No alcanzaremos a comprender el enfoque del papa Francisco sin reconocer que está profundamente habitado por una espiritualidad encarnada. Para él, educar es participar de la obra creadora de Dios. Es lo que expresa cuando afirma que “no basta con ser creativos… hay que colaborar con la obra creadora permanente de Dios”, y esto implica una tarea profundamente espiritual: cuidar, proteger, posibilitar.
En el mensaje del papa Francisco a los participantes del Congreso Mundial la OIEC en Marsella (2022), afirmaba: “Educar es un acto de amor, es dar vida”. La escuela católica, desde esta óptica, tiene una misión profética, que no puede reducirse a una propuesta institucional: ha de ser una invitación para enseñar a vivir, a esperar, a confiar; cultivar no solo la mente, sino también el corazón.
El pontificado de Francisco ha estado marcado por una pedagogía de la memoria. Una memoria agradecida y crítica, que no idealiza el pasado pero reconoce en él una semilla de esperanza. En múltiples ocasiones ha subrayado que educar es un acto de transmisión, pero no de repetición. Transmitimos no lo que fue, sino aquello que puede seguir dando vida. Por eso, ha insistido en la necesidad de escuchar también a los mayores, de recuperar la sabiduría del tiempo, sin por ello frenar la creatividad de los jóvenes.
Su invitación a educar “con cabeza, corazón y manos” resuena como eco de la gran tradición educativa cristiana, renovada desde el lenguaje actual. En la exhortación postsinodal Querida Amazonía, señala que “una educación para la fraternidad, no para la competencia individualista” (QA 20) es el único camino hacia un mundo más justo. Se trata de una crítica de fondo al modelo meritocrático, y una apuesta por una educación que “primerea” e incorpora la cooperación, la inclusión y la corresponsabilidad.

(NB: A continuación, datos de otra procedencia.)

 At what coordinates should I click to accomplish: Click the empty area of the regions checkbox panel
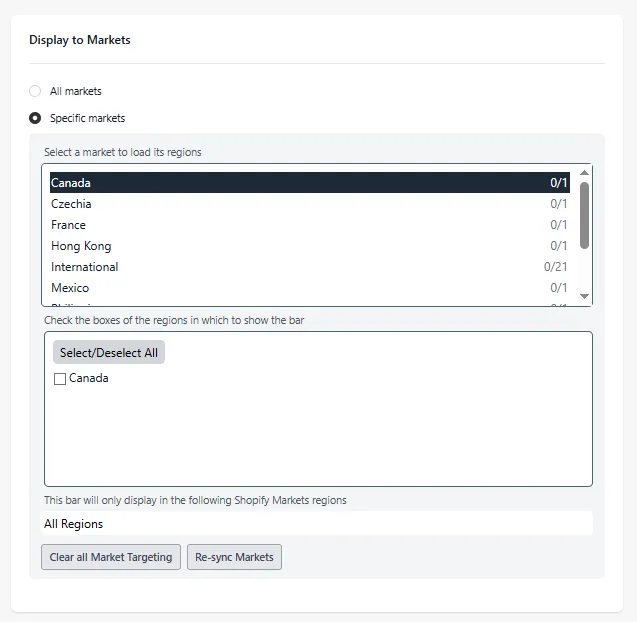pyautogui.click(x=318, y=435)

Quienes creemos en el valor transformador de la educación católica tenemos el privilegio de haber vivido un pontificado que ha hecho de nuestra tarea una prioridad. No es suficiente con recordar sus palabras, estamos llamados a traducirlas en proyectos, estructuras, metodologías y estilos nuevos. La coherencia profética de Francisco nos interpela: no podemos seguir educando como si no hubiéramos sido tocados por su magisterio. Y aunque existe el riesgo de convertir su pensamiento en un catálogo de citas, más peligroso sería ignorar la emergencia educativa que nos revela. Necesitamos educar para un mundo nuevo, que no será posible sin compromiso, sin ternura y sin fe.
Francisco no solo ha sido un papa que habló de educación. Ha sido un educador en la sede de Pedro. Enseñó desde la vida, corrigió desde el Evangelio, acompañó desde la escucha. Su mayor enseñanza quizá haya sido mostrarnos que la Iglesia educa cuando se deja educar por el Espíritu, desde la humildad. Porque -como él mismo repetía- “la única vez que es permisible mirar a una persona de arriba hacia abajo es para ayudarla a ponerse de pie”.